O médico estaria obrigando pacientes do SUS a realizarem exames de ultrassom em sua clínica particular, mesmo com o município oferendo o procedimento gratuitamente, servindo-se assim, da desinformação e da fragilidade de pessoas doentes e humildes.

 

O Ministério Público de Minas Gerais (MPMG) denunciou um médico, servidor público de Três Corações, por corrupção passiva.

 

Ele estaria obrigando pacientes do SUS a realizarem exames de ultrassom em sua clínica particular, ao custo de R$ 130, mesmo com o município oferendo o procedimento gratuitamente pela rede pública de saúde.

 

De acordo com a denúncia, de fevereiro a setembro de 2019, pelo menos 40 pessoas foram lesadas pelo servidor público. Ele é médico urologista e atende pelo SUS no Centro de Especialidades Médicas (CEM) de Três Corações.

 

Para o promotor de Justiça Victor Hugo Rena Pereira, ele “deveria, especialmente ao atender pacientes carentes, esclarecer sobre a gratuidade do exame feito pelo município, inclusive, sem fila significativa”.

 

Ainda segundo a denúncia, durante o atendimento pelo SUS, o médico advertia os pacientes que o ultrassom deveria ser feito em sua clínica. Em alguns casos, informava que o município não fazia o exame gratuitamente.
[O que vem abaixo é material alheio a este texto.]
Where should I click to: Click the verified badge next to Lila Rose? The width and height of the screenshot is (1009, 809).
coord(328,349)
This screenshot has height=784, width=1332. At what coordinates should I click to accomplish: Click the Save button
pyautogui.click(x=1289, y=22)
Em outros, dizia que o ultrassom na sua clínica custava 250 reais, mas que daria um desconto.

 

O servidor também chegou a dizer que, se o exame não fosse feito na clínica, o paciente poderia procurar outro médico. Nos pedidos de exame, inclusive, grifava o nome do local para se realizar o procedimento.

 

Após ouvir alguns pacientes em 2019, o promotor de Justiça concluiu que a irregularidade não se resumia a eles. “O comportamento espúrio do médico repetiu-se, ao que tudo indica, centenas de vezes em 2019, pois habitualmente se valia do cargo público para conseguir pacientes particulares com o objetivo de obter lucro para a sua empresa, servindo-se da desinformação e da fragilidade de pessoas doentes e humildes”.

 

Segundo o promotor de Justiça, as investigações apontaram que esse modo de agir do médico ocorre há anos. “A conjuntura indica, ainda, que ao longo dos anos o servidor público repetiu essa conduta centenas ou milhares de vezes”, disse.

 

Se for condenado por corrupção passiva, o servidor público pode cumprir penas que variam de dois a 12 anos de prisão e multa, por vez que tenha praticado o crime.